#### Problem to solve
Two lines in the data below mark the range: the one with "Image resolution: width=960" and the one with "Open the Task". Return both, along with every line between them, exactly.

[Records from a collection]
——————————

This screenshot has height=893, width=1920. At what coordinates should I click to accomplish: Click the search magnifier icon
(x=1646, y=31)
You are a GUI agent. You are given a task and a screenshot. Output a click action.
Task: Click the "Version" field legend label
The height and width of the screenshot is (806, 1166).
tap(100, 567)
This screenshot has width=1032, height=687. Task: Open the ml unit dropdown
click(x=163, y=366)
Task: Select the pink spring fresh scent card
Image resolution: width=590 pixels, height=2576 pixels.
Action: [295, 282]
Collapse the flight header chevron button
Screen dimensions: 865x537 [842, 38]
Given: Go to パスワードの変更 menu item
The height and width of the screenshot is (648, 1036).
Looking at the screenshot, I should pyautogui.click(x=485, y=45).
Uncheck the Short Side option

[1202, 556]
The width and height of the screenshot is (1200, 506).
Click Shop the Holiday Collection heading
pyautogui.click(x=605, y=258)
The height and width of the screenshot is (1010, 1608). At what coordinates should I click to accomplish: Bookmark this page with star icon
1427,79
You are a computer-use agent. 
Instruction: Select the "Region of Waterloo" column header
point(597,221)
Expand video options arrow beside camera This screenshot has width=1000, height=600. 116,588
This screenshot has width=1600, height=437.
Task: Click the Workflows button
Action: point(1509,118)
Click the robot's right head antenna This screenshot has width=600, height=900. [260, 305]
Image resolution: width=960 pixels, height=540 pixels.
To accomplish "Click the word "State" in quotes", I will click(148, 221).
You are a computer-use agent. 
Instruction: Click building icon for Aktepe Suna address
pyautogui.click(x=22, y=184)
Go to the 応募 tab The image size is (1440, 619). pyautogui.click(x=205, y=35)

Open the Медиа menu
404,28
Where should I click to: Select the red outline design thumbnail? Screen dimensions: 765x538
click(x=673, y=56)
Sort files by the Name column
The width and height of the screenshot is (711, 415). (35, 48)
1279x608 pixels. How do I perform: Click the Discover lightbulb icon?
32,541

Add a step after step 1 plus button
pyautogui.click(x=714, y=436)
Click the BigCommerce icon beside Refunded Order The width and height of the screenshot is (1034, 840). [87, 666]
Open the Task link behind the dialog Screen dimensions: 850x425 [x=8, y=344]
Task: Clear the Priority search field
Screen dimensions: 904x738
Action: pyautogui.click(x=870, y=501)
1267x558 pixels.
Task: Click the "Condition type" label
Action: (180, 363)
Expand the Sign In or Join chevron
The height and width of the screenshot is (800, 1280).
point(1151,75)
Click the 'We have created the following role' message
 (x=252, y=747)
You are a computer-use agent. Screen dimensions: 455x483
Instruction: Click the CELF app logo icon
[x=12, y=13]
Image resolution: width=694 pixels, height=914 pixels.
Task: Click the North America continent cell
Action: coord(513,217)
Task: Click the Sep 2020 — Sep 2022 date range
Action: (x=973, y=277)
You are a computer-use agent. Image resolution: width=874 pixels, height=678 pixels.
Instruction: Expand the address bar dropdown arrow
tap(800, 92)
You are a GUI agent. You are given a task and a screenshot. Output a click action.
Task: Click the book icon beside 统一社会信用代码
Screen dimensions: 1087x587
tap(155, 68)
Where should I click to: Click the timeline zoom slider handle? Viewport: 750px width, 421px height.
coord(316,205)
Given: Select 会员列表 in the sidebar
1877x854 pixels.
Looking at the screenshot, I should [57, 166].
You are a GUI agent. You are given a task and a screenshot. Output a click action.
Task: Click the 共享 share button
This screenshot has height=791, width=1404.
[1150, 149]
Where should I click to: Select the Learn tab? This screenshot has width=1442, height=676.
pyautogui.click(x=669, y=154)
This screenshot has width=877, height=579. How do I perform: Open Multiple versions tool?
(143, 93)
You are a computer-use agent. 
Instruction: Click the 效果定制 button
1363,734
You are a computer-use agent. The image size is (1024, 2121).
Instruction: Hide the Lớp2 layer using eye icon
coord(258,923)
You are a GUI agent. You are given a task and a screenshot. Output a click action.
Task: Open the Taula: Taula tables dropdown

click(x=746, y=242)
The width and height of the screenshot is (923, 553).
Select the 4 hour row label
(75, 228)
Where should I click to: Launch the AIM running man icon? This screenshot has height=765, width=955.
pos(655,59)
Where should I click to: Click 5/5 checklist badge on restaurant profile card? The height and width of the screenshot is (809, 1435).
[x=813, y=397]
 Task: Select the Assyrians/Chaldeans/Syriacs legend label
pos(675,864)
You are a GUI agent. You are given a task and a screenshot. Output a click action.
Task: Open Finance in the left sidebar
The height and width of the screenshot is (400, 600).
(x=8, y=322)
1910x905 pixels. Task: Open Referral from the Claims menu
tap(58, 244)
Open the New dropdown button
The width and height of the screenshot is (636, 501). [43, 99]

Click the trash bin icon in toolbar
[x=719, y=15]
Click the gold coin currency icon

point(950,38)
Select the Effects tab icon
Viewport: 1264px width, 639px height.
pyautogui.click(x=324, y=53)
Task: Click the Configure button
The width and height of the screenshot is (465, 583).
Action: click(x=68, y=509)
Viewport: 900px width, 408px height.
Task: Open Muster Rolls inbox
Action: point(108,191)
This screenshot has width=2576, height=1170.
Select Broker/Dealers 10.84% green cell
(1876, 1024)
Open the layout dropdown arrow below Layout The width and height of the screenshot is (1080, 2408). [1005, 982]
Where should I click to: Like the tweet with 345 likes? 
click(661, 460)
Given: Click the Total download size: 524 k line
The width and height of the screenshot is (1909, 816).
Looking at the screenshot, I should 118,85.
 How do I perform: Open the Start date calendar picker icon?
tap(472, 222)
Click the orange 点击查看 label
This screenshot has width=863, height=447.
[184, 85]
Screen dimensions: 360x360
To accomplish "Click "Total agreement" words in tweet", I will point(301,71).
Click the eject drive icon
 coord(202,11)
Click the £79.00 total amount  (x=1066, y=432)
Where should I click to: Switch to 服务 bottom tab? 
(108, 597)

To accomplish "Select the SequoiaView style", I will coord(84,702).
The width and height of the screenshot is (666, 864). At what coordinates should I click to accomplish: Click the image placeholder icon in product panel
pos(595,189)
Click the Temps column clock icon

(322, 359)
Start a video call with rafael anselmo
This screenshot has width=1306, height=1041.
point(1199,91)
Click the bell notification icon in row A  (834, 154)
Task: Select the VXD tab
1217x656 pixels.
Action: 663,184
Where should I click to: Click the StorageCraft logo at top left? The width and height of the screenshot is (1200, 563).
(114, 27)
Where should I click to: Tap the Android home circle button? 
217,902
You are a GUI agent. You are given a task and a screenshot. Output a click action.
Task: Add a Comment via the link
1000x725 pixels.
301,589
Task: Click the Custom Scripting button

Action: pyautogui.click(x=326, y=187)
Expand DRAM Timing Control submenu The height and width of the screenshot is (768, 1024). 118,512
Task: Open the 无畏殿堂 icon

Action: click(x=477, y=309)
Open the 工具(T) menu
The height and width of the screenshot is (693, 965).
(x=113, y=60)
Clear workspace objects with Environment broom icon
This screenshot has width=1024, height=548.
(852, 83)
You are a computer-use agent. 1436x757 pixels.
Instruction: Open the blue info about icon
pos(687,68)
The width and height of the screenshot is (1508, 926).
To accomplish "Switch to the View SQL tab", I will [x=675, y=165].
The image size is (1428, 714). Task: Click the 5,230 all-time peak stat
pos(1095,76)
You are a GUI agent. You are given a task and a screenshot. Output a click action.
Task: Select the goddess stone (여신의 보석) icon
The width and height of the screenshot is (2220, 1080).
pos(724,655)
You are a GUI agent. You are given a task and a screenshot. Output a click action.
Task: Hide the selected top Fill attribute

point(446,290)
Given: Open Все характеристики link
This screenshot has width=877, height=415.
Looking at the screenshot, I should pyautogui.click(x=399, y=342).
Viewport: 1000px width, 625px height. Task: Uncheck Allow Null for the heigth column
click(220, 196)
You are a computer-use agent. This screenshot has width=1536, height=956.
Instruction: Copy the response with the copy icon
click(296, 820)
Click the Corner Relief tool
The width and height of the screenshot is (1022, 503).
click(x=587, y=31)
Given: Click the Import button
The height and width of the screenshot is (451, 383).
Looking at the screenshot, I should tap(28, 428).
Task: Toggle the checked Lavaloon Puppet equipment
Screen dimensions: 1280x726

——————————

#### Completed task
Image resolution: width=960 pixels, height=540 pixels.
To accomplish "Click the word "State" in quotes", I will click(148, 221).
You are a computer-use agent. 
Instruction: Click building icon for Aktepe Suna address
pyautogui.click(x=22, y=184)
Go to the 応募 tab The image size is (1440, 619). pyautogui.click(x=205, y=35)

Open the Медиа menu
404,28
Where should I click to: Select the red outline design thumbnail? Screen dimensions: 765x538
click(x=673, y=56)
Sort files by the Name column
The width and height of the screenshot is (711, 415). (35, 48)
1279x608 pixels. How do I perform: Click the Discover lightbulb icon?
32,541

Add a step after step 1 plus button
pyautogui.click(x=714, y=436)
Click the BigCommerce icon beside Refunded Order The width and height of the screenshot is (1034, 840). [87, 666]
Open the Task link behind the dialog Screen dimensions: 850x425 [x=8, y=344]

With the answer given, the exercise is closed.